Anegdota jest oczywiście fałszywa, Św. Augustyn był archetypicznym przedstawicielem typu naukowiec-teolog-medrzec-kapłan i przenigdy nie pozwolił by sobie na takie "oranie" pytającego.
Niemniej jednak problem wciąż nurtuje!
W zasadzie jako ludzie XXI wieku, żyjący sto lat po ogłoszeniu teorii względności, mający od pięćdziesięciu (z dużą górką) lat świadomość czegoś takiego jak Wielki Wybuch (Big Bang) nie powinniśmy mieć z tym kłopotu... ale mamy.
Co było przed?
Katolik świadomy odpowie: Bóg stworzył Wszechświat, nie było żadnego "przed" bo "przed" nie było czasu - Bóg wszak jest "poza" czasem (albo jak stwierdził Boecjusz już 1500 lat temu: "Bóg dysponuje całym czasem, na raz i w sposób doskonały"). Czas został stworzony razem z materią.
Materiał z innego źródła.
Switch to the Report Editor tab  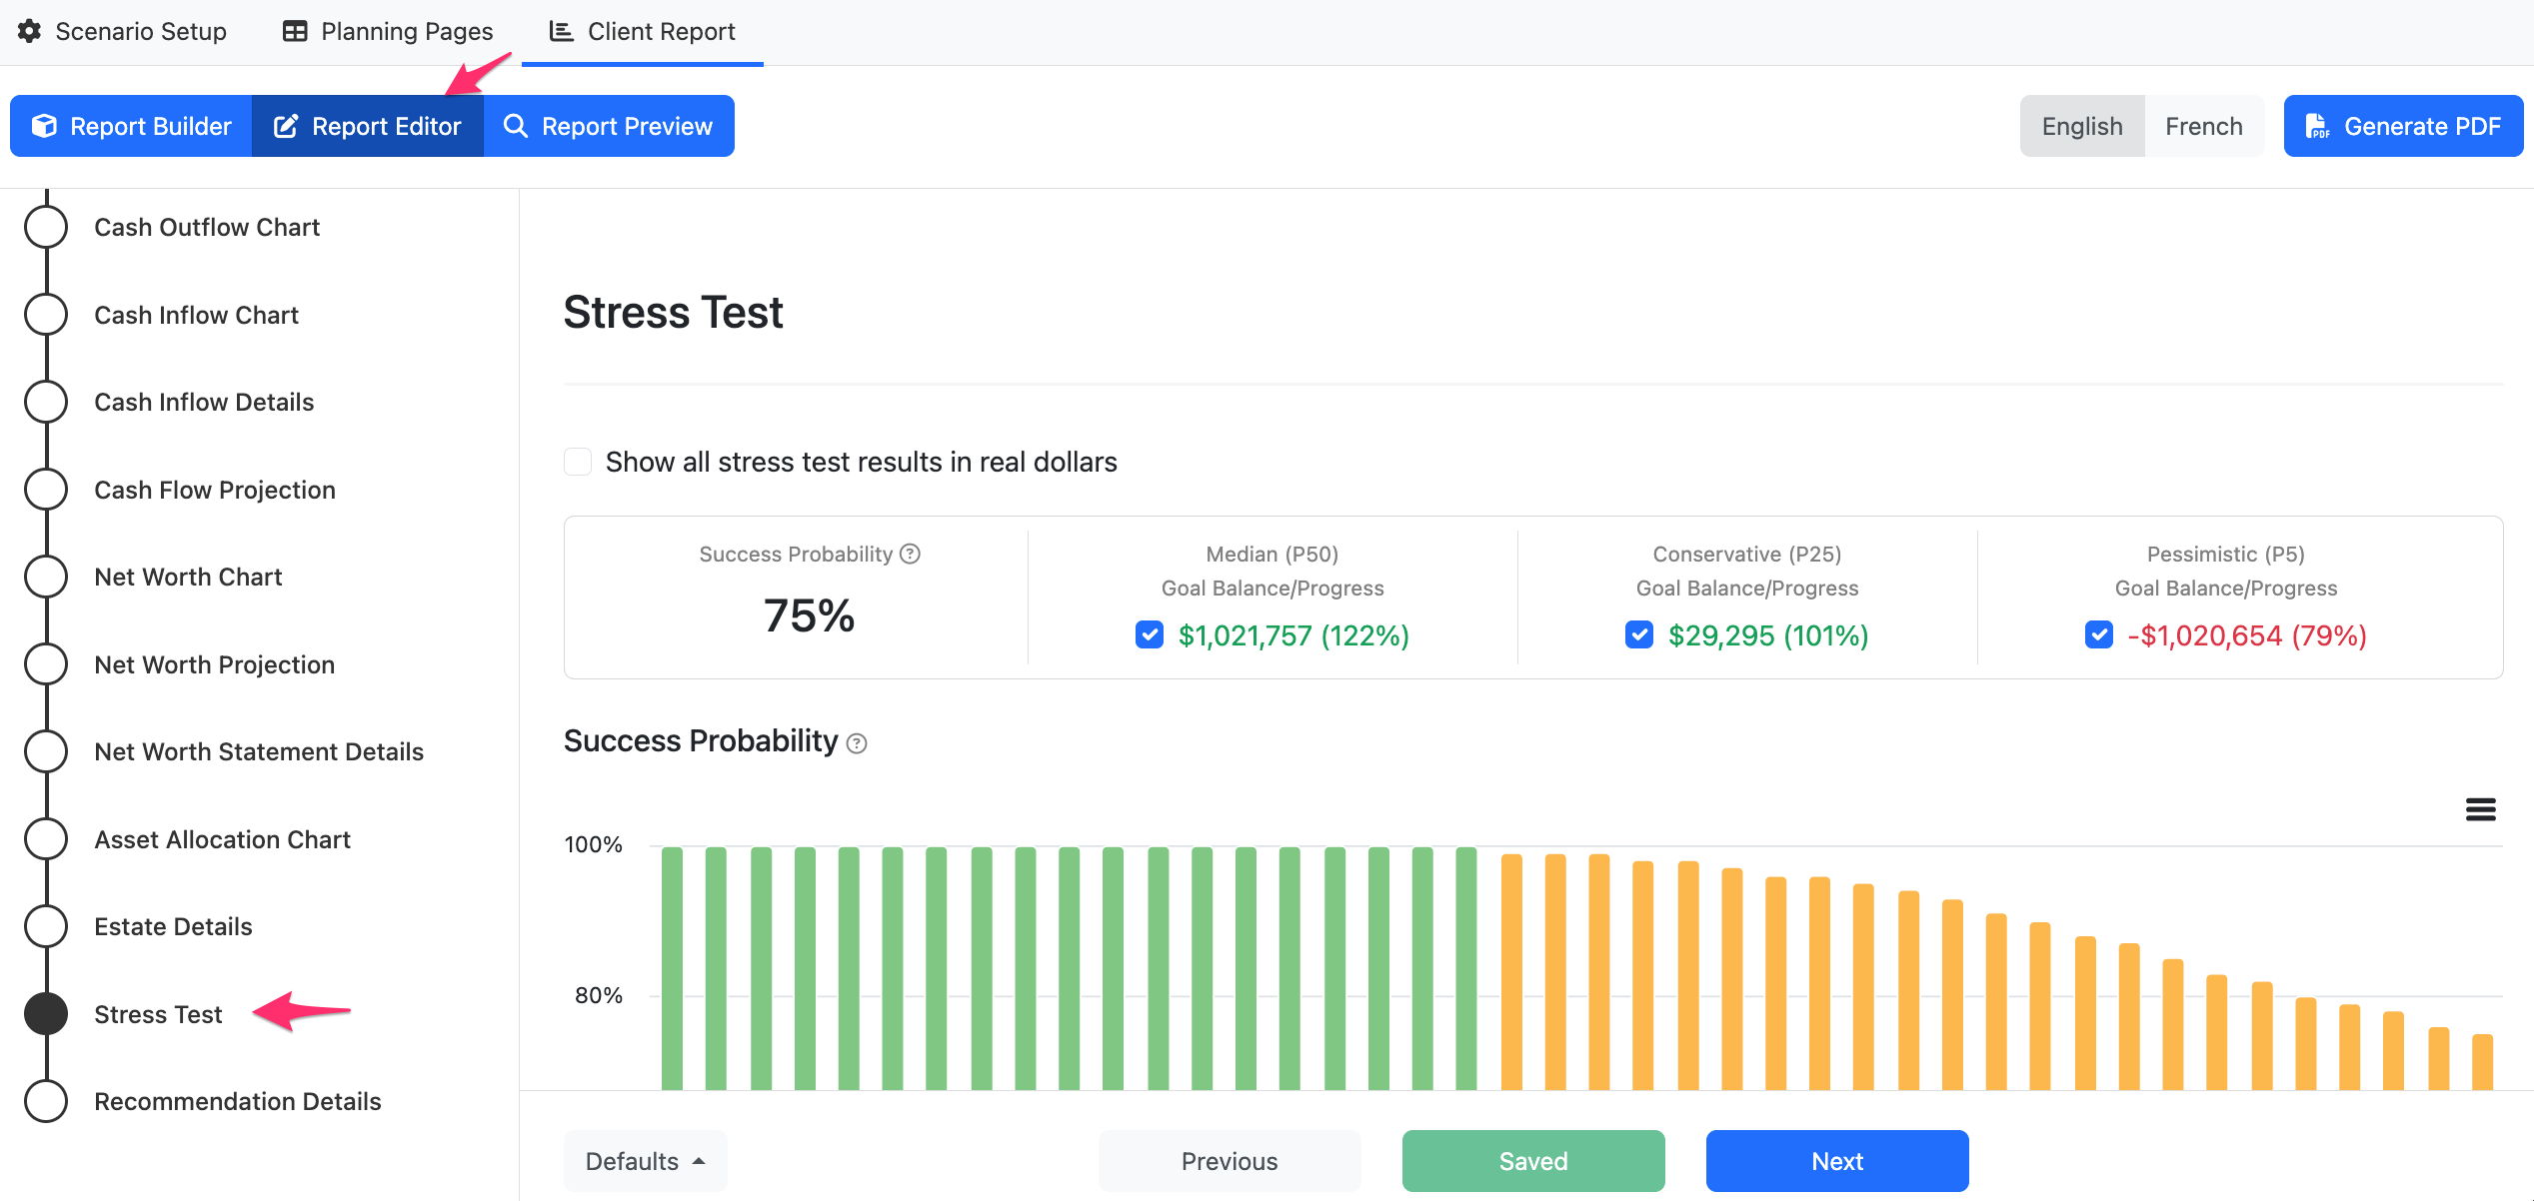(x=368, y=126)
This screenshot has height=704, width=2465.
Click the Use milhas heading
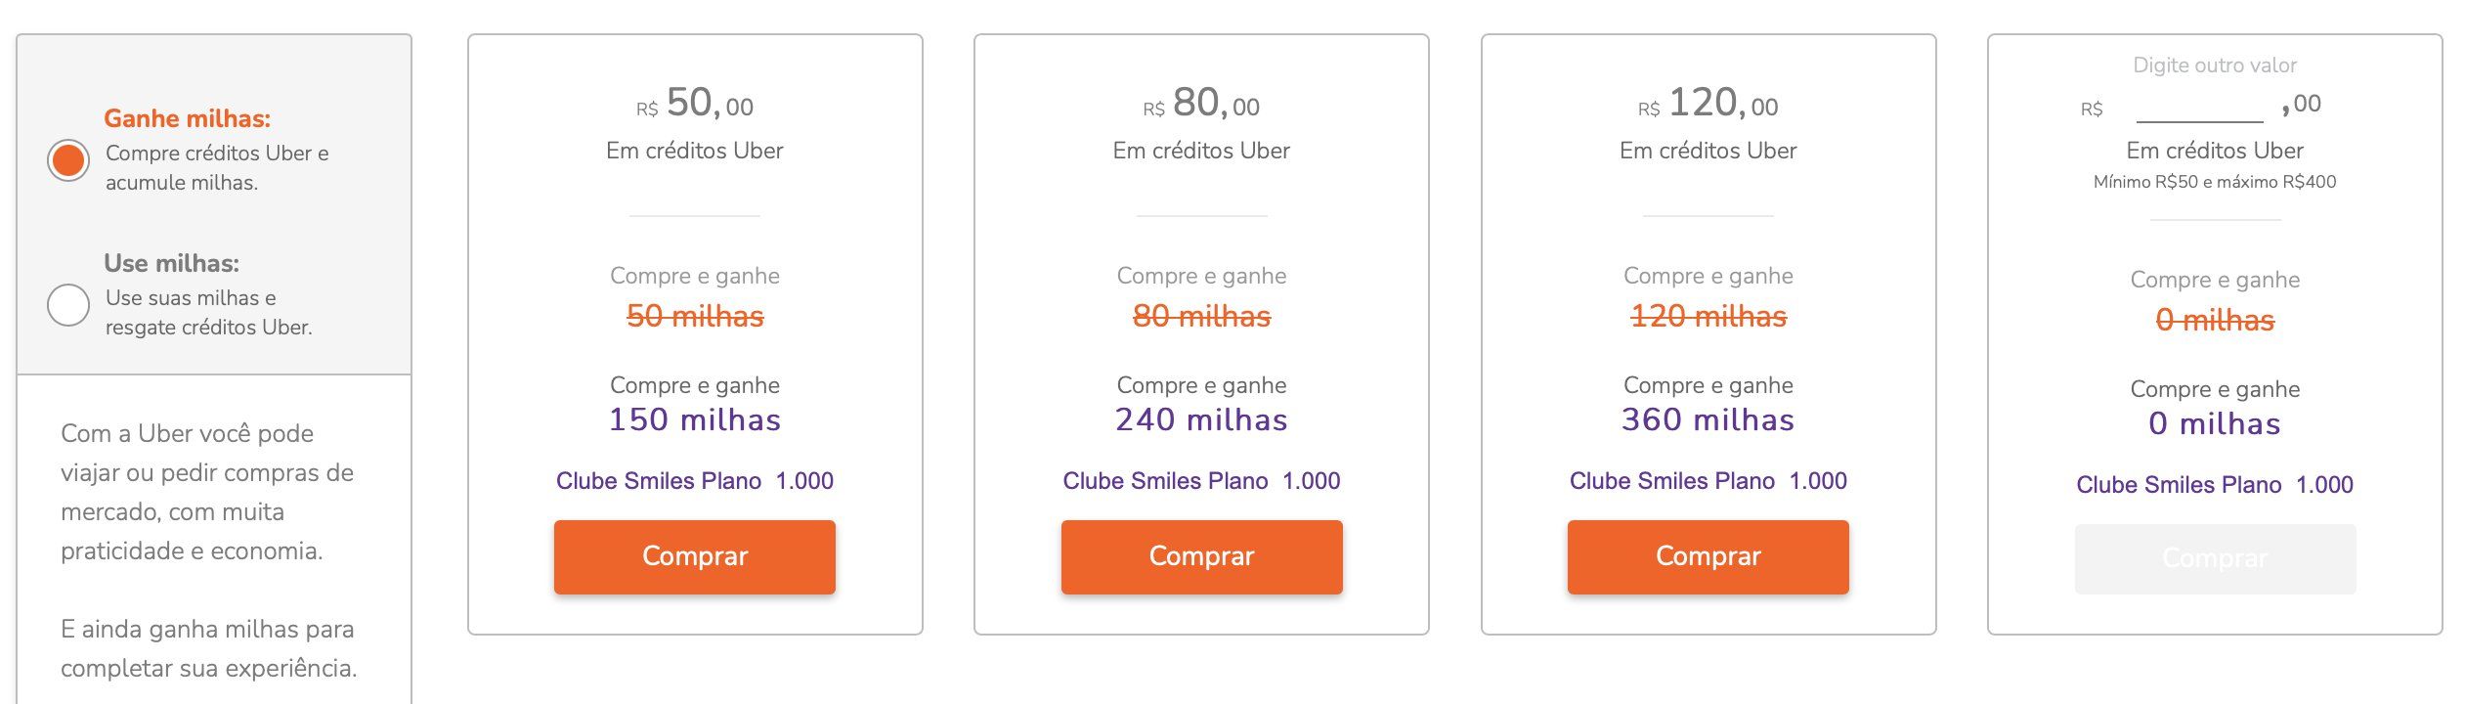point(171,263)
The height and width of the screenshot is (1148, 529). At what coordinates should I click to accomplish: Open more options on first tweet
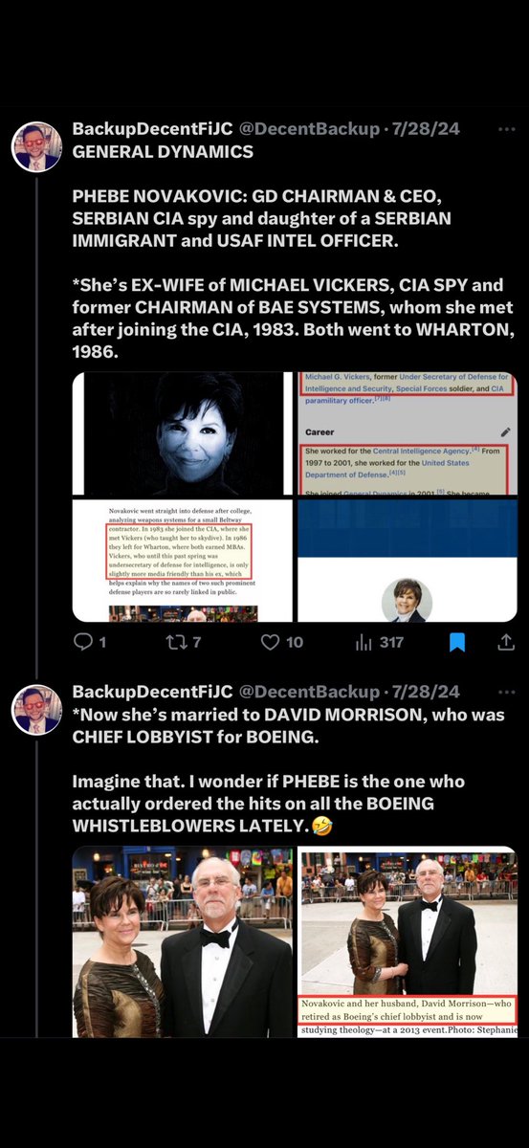(504, 128)

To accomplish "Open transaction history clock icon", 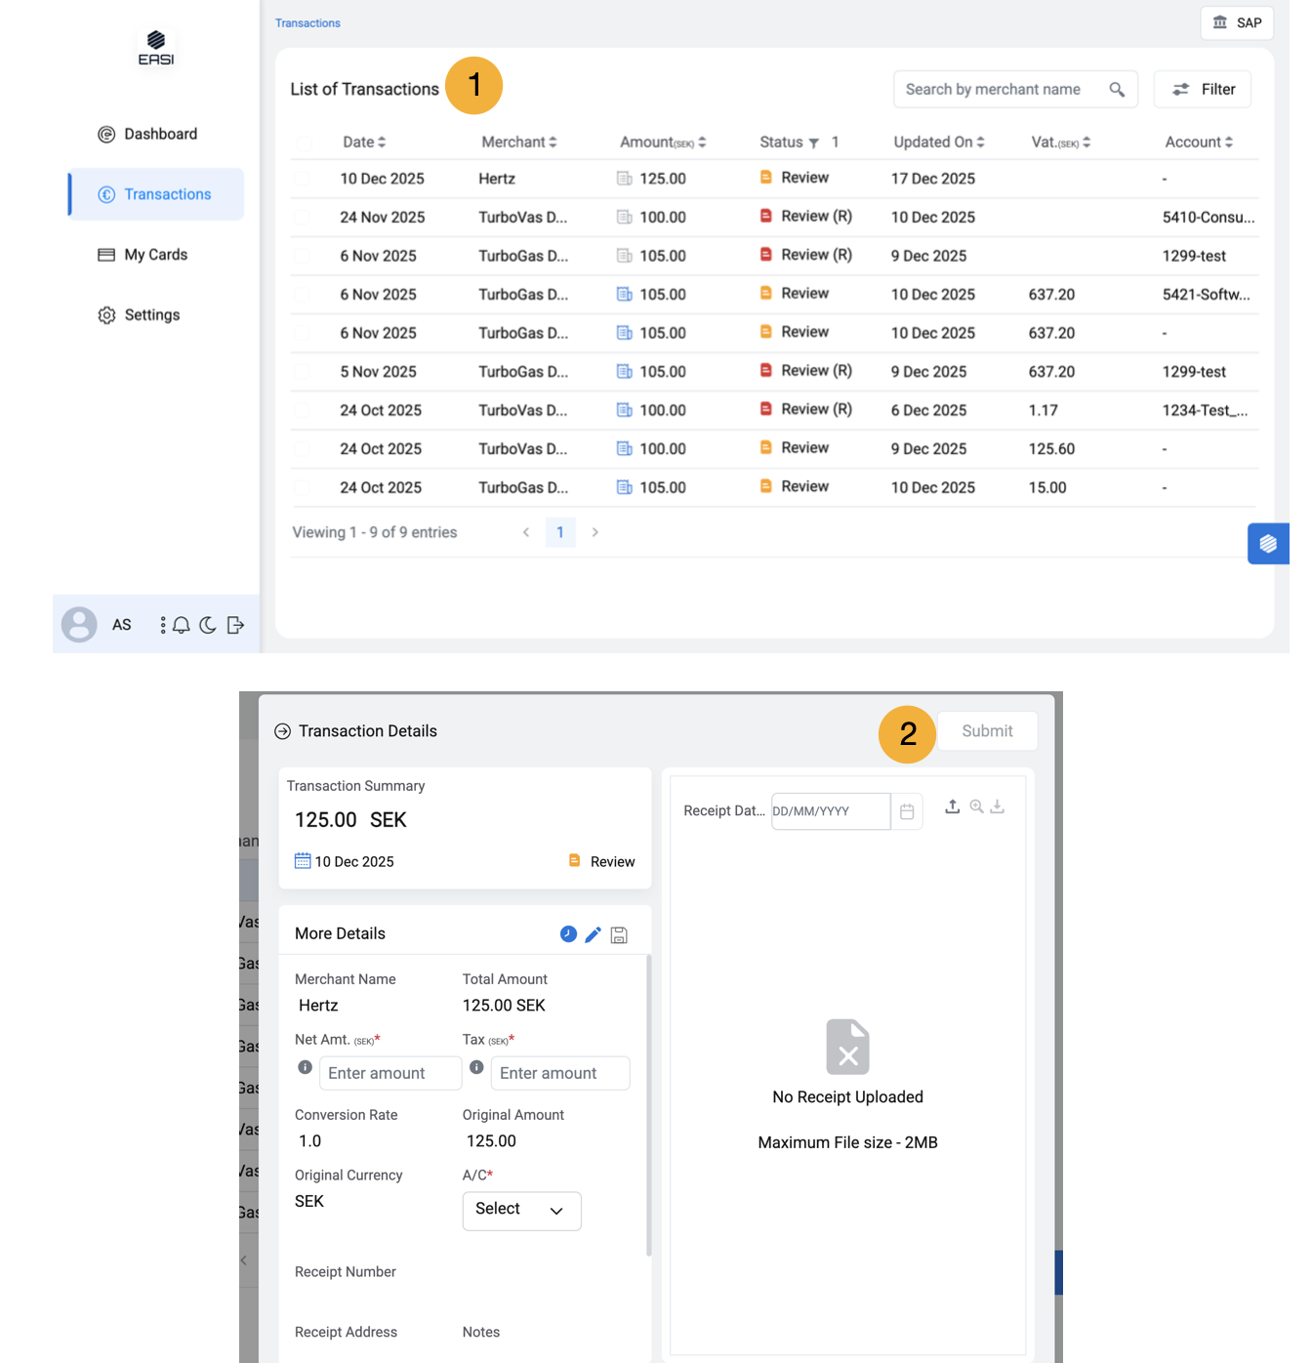I will [568, 934].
Bardzo podobnie odpowie fizyk, czy kosmolog: "Przed Big Bangiem, nie było czasu bo nie było przestrzeni - (albo była ona zakrzywiona do nieskończoności - co w zasadzie na jedno wychodzi) - czas to w/g definicji Leibniz'a "zależność między obiektami (monadami - ale nie będziemy się w to wgłębiać... tym razem)". Zatem skoro brak obiektów, to brak zależności między nimi, zatem brak czasu. Dokładnie takie same wnioski płyną z teorii względności. Czas przestał być bytem samoistnym i absolutnym, stał się tylko pewnym wyznacznikiem zdarzeń zachodzących w przestrzeni. Ergo - nie ma przestrzeni nie ma czasu.
I?
I w tym sęk że wciąż to dociera do nielicznych, część w ogóle boi się o tym myśleć, a dla wielu to po prostu nie do pojęcia - żyją w świecie newtonowskim - gdzie czas trwa niezmiennie od minus do plus nieskończoności...
Co ciekawsze, to nie tylko przypadłość maluczkich, cierpią na nią także łby wysoce utytułowane, eksperci w swoich dziedzinach i ludzie skądinąd naprawdę mądrzy...
No popatrzmy
Antropocen - początek czy schyłek epoki? January Weiner
Świetny materiał - gorąco polecam, ale...
W pewnych momentach widzimy taką grafikę:
i jeszcze jeden zrzut ekranu żeby nie było wątpliwości
Mamy Wielki BUUUM a wcześniej 15 , 16 miliardów lat temu, czyli ... zmierzamy do minus nieskończoności...
I co myśleć o takiej infografice i jej twórcach?!